**Texte fourni:**
◆ ◆ ◆ ◆ ◆ ◆ ◆

Il y a des expériences de marque, que l’on soit client ou media, qui sont plus agréables et immersives que d’autres et j’ai eu la chance d’en vivre une à la fin du mois d’août. Cela faisait bien longtemps que je n’avais pu prendre de journée « off » en semaine pour me rendre sur un essai, un évènement ou autre et l’Audi Sport Track Experience semblait être l’occasion parfaite de dire « merde » aux obligations personnelles et professionnelles du quotidien de l’avant reprise ! Avec Antoine, je me suis donc joint à quelques propriétaires de Audi R8 dans le cadre du programme MyAudi afin de vivre un gros bout d’exceptionnel : prendre en main sur circuit la nouvelle Audi R8 V10 Plus présentée à Genève.
Petit retour en arrière… L’Audi R8 et moi n’étions pas vraiment amis fut un temps et après une prise en main un peu décevante sur le circuit du Castellet, je m’étais largement réconcilié avec elle au travers de l’essai du V10 Spyder il y a bientôt un an ! Lors de la présentation de mars dernier et à la vue des images « presse », le commentaire « gros TT » m’était naturellement venu aux doigts tandis que j’écrivais l’article la présentant. Je m’étais alors dit qu’il faudrait juger sur pièce quant à son apparence et ce fut chose faite en arrivant sur la piste de l’Eurospeedway Lausitzring. Verdict spoiler : je retire ce que j’ai dit.
La face avant est évidemment familière avec la nouvelle signature de calandre et ces deux grandes ouvertures latérales. Le regard s’affûte, les lames passent à la verticale et le nid d’abeilles en aluminium brille joliment sous les quatre anneaux. Plus agressive, avec un zeste de TT oui, mais pas un gros TT non plus avec ce capot nettement plus bas, large et plat. Le constat se poursuit avec les flancs acérés et un arrière revu, surmonté de la lame propre au modèle « Plus », des feux dotés d’un beau design et surplombant les grilles d’aération aussi en nid d’abeille. Plus bas, l’extracteur en carbone, de toute beauté et deux trompettes bien visibles pour ce qui est de la respiration du V10 atmosphérique. Donc non, au final, cette nouvelle Audi R8 n’est pas un gros TT et les photos de presse étaient donc bien ratées. Comme quoi, ça arrive à tout le monde.
A l’intérieur, j’avais beaucoup moins de doutes et le saut générationnel est bien franchi par rapport à la vieillissante R8 de première génération : Virtual Cockpit, matériaux et assemblages remis au niveau de la gamme premium actuelle, nouveau volant avec boutons échappement / modes de conduite très réussi et une console centrale tout à fait revue, couverte de carbone et clairement orientée « conducteur ». Tous les éléments modernes sont donc bien là pour cette R8 crû 2015 et il va être assez compliqué de lui trouver des défauts ! C’est propre, ultramoderne, luxueux et sportif à la fois, rien à redire en ce qui me concerne dans le temps de cette prise en mains.

◆ ◆ ◆ ◆ ◆ ◆ ◆

**Données fournies:**
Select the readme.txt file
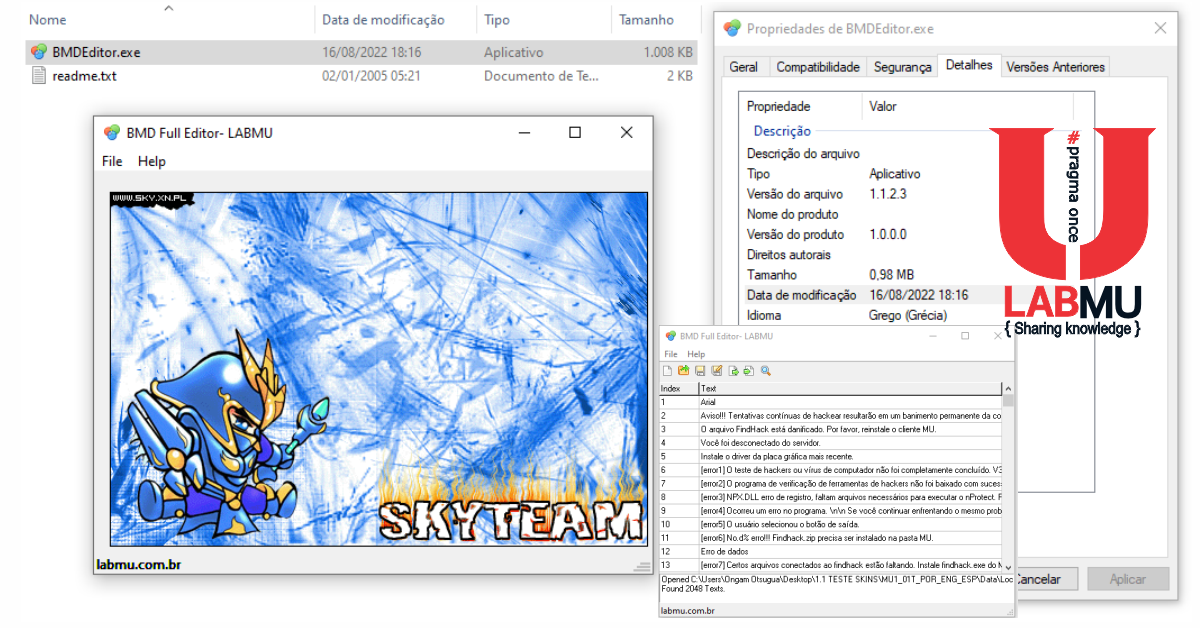 pyautogui.click(x=84, y=75)
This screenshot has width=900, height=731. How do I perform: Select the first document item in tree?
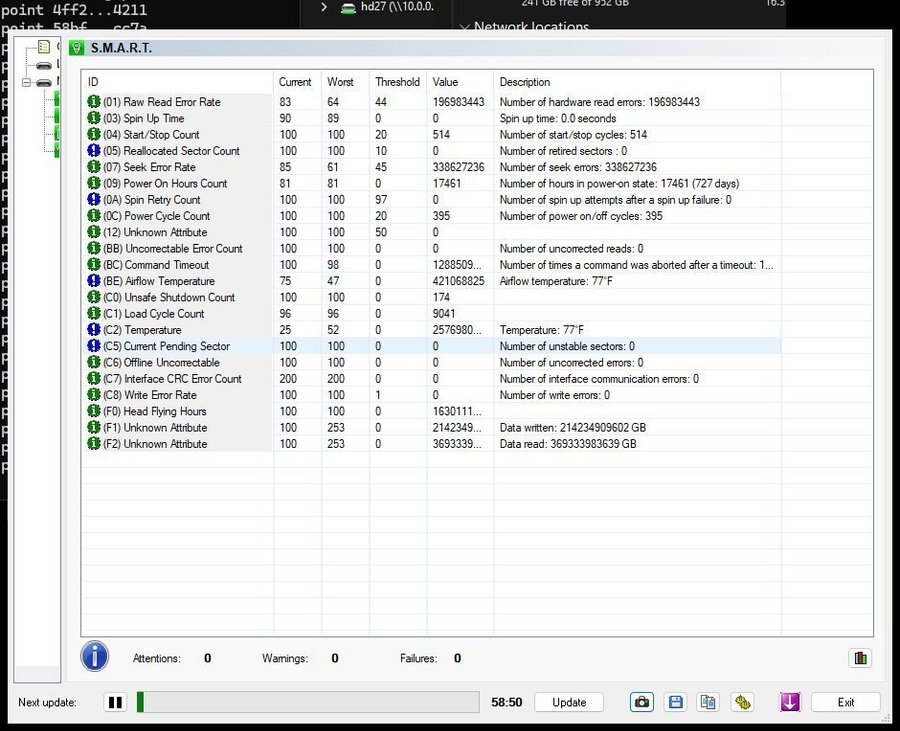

◆ ◆ ◆ ◆ ◆ ◆ ◆

**Objectif:** D'après le texte sur l'Audi R8, sur quelle piste l'apparence de la nouvelle R8 a-t-elle pu être jugée sur pièce ? La liste constitue un matériau indépendant du texte.

**Résultat:** Sur la piste de l'Eurospeedway Lausitzring.